▶ _TASK ITEM A_
Decide whether each statement agrees with the passage on witchcraft in Ghana, answering yes or no and quoting the words of the passage that settle it: (i) British colonization of Ghana began in 1874; (ii) the Native Administration Ordinance gave the Gold Coast Tribunals official authority to judge witchcraft cases; (iii) African Independent/Initiated Churches arose in the late nineteenth century.
▶ _TASK ITEM B_
Continue the passage on witchcraft in Ghana, starting after its final sentence about how AICs blend Western biblical notions with traditional beliefs.

━━ PASSAGE PROVIDED

Tales of witch beliefs and accusations occur through various forms of media including television, newspaper, and magazines, and law. However, research in Eastern Ghana indicates that Akan who live by the Kwahu sandstone plateau often engage with witchcraft informally; suspicions are spread through word-of-mouth away from formal public affairs.

=== Colonial history and context ===
When Ghana was colonized by the British in 1874, the state reserved the right to administer capital punishment for witchcraft and pre-colonial witchcraft test were similarly outlawed. However, native tribunals continued to judge witchcraft cases without legal authority. In 1927, the Native Administration Ordinance (NAO) granted the Gold Coast Tribunals the official authority to judge witchcraft cases, which brought them into legal compliance and legitimized native tribunal cases.

Some researchers consider witchcraft perceptions and beliefs as opportunities for Africans to be able to imagine and perceive their own world outside of colonial objectives and values; Shelagh Roxburgh, for instance, claims that news media sensationalism of witchcraft-related violence is a continuation of the colonial objective to rewrite African realities and dismiss witchcraft.

Within religion, African Independent/Initiated Churches (AICs) were created in the early twentieth century, an era of colonial control and foreign missionary influence, in response to inadequate Western Christian missionary responses to African spiritual and witchcraft-related concerns. AICs blend Western biblical notions with traditional beliefs (including those of witchcraft), practices, and interpretations to challenge colonial separations of sacred and secular worlds.

━━━━
━━ DATA

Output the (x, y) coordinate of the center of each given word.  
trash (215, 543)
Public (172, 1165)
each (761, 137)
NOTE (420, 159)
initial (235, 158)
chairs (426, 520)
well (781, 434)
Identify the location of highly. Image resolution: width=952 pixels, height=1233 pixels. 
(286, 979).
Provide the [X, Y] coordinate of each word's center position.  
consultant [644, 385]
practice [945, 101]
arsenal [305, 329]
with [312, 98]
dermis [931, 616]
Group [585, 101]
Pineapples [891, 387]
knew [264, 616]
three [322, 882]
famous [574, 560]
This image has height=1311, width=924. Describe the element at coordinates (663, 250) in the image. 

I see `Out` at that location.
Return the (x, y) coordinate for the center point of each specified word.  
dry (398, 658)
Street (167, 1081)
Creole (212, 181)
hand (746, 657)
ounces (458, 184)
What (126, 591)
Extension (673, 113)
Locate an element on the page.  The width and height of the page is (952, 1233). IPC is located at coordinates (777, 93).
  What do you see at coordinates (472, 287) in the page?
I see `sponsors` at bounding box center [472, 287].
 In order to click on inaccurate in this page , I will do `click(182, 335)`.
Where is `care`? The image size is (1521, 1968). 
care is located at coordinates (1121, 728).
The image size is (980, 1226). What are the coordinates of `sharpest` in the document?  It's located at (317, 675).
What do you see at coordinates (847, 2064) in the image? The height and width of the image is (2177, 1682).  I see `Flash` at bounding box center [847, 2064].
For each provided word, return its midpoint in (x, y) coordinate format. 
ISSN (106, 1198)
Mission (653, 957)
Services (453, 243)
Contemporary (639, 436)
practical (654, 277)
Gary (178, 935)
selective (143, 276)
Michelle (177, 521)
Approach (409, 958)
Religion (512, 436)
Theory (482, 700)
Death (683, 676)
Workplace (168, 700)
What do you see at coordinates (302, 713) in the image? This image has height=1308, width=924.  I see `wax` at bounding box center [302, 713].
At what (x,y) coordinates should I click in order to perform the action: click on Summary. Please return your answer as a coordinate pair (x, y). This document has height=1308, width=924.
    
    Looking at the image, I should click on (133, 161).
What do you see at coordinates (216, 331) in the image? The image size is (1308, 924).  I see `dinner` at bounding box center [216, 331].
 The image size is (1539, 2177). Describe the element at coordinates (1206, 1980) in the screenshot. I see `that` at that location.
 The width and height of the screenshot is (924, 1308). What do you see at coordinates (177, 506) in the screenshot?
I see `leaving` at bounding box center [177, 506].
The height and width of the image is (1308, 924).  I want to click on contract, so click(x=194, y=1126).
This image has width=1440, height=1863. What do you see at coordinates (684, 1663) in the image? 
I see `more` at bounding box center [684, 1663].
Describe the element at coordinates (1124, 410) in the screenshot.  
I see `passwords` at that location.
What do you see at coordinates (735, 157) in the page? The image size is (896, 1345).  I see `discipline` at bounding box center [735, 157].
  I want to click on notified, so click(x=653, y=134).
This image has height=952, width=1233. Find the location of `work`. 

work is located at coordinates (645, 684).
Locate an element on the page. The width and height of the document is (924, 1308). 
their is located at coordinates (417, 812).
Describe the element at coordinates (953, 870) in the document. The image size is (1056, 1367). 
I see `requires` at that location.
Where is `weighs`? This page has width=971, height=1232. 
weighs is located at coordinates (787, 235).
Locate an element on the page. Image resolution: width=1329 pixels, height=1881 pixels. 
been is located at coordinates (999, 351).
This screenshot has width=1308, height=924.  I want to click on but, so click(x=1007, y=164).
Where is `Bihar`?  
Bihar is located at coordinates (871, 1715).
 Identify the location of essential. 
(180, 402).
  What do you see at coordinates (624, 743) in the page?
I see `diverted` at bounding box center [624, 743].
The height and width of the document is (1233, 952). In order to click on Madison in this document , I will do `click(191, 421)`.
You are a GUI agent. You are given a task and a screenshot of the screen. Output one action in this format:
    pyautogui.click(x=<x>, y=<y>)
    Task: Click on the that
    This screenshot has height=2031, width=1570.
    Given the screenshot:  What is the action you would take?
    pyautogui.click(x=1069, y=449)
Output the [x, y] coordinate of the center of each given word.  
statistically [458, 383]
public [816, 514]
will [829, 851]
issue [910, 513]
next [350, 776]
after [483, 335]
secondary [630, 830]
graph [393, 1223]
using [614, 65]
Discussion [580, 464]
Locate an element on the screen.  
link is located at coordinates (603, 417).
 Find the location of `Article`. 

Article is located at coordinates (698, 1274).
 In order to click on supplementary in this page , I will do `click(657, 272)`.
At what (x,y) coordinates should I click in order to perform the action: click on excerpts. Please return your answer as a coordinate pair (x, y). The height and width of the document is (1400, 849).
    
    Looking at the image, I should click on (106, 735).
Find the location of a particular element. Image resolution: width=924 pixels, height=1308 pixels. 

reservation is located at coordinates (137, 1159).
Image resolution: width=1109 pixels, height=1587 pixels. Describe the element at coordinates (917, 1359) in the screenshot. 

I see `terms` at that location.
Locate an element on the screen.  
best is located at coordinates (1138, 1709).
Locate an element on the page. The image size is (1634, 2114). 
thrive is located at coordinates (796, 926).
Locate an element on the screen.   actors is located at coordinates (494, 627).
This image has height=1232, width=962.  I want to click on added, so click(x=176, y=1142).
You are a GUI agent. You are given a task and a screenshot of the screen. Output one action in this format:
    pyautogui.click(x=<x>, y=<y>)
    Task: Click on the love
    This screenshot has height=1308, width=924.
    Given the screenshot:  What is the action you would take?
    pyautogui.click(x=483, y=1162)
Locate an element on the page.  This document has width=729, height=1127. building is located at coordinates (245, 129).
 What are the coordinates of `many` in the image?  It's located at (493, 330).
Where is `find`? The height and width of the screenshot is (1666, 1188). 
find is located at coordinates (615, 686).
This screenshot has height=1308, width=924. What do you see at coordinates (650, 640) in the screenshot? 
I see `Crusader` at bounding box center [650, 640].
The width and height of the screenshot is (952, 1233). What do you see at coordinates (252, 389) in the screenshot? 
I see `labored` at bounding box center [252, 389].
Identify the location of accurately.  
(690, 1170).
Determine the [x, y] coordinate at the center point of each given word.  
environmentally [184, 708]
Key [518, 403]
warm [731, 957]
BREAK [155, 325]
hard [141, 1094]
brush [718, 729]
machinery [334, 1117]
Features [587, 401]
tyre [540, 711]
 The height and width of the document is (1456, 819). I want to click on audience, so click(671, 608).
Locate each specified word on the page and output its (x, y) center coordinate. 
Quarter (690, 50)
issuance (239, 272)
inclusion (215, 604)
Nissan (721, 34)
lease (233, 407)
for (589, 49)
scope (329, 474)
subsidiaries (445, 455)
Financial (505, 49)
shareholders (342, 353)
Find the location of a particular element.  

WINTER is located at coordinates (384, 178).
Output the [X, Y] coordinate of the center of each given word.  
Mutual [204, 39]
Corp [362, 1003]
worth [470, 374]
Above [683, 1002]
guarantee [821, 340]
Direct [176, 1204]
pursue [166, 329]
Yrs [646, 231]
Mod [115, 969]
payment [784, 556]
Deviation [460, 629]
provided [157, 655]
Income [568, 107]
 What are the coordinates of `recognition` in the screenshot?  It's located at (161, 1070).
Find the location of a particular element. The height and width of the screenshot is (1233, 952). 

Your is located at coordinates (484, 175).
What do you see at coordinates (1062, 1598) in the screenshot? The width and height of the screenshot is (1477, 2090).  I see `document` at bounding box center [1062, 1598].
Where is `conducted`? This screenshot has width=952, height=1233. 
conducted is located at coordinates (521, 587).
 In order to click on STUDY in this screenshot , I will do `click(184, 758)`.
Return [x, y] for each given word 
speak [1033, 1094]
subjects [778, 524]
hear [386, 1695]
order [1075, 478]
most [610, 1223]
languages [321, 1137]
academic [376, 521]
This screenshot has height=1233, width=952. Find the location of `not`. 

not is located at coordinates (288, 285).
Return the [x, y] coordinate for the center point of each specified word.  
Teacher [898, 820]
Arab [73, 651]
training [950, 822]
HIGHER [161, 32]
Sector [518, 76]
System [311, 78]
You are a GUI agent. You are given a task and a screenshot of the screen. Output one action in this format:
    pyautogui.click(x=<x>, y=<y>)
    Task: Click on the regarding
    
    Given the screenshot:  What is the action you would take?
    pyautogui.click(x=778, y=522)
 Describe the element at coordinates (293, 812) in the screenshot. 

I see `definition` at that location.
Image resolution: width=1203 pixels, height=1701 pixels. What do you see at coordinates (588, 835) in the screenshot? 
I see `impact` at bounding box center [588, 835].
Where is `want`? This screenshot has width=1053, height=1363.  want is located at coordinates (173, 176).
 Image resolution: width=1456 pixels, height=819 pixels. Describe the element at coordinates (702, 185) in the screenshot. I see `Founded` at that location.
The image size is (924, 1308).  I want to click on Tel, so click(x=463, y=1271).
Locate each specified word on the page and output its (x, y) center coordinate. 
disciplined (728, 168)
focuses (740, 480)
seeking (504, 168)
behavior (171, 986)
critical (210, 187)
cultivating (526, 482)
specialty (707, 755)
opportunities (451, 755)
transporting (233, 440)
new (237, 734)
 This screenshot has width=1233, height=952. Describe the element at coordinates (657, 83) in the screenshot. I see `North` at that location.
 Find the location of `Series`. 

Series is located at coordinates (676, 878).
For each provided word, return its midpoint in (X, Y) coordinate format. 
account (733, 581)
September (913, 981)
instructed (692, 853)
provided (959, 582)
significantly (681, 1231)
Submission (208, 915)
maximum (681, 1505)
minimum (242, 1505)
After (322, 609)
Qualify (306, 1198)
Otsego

━━━━

▶ _WRITTEN REPLY A_
(i) Yes: "When Ghana was colonized by the British in 1874"
(ii) Yes: "In 1927, the Native Administration Ordinance (NAO) granted the Gold Coast Tribunals the official authority to judge witchcraft cases"
(iii) No: "African Independent/Initiated Churches (AICs) were created in the early twentieth century"

▶ _WRITTEN REPLY B_
=== Religion ===
The 2012 WIN-Gallup International 'Religion and Atheism Index' claimed that Ghana is the most religious country in the world with 96 percent of it population identifying as religious. Within Ghana, 45% identify as following traditional African beliefs, 43% as Christian, and 12% as Muslim.

Traditional African religions depict the universe as a multitude of spirits that are able to be used for good or evil. Popular religions in Ghana such as Christianity and Islam coexist with the beliefs of spirits, evil, and witchcraft illustrated in traditional beliefs; in fact, some people join other religions to have other deities to look over them and protect them from witchcraft.

In predominantly Christian communities, it is common to find articles and news on what "good" Christians can do to fight evil forces of witchcraft. Some Christian congregations perform deliverance prayers to release victims from the power of witches. In early colonial missions, the Christian missionary failed to understand African responses to witchcraft and the gospel, and suppressed witchcraft thought because Western leaders believed it to hamper progress and modernity. Since, alongside the creation of AICs, Christian congregations have attempted to address the problem of witchcraft in contemporary times. Opoku Oniynah, Ghanaian theologist, defines the combination of traditional African religions and Christianity as a theology called "witchdemonology," to which he expresses concern over the ministry's preoccupation with witchcraft. Oniynah's concerns demonstrate a continued conflict of ideas such as modernity, progress, and sophistication within Christian Ghanaian faith.

Research has found that accusations of witchcraft are frequently encouraged by or started alongside Christian clergyman and fetish priests, and that deeper investigations have revealed subsequent human rights abuses.

=== Music ===
Witchcraft themes and stories are present in Ghanaian music culture. Sang in Akan, the dominant non-English language in Ghana, popular songs reference witchcraft as explanation for things such as infertility, alcoholism, and death. Music is also used as a mode of activism against witch accusations and witchcraft-related violence. The album Witch Camp: I've Forgotten Now Who I Used to Be consists of twenty tracks of accused women singing and playing on found instruments to empower them and tell their stories.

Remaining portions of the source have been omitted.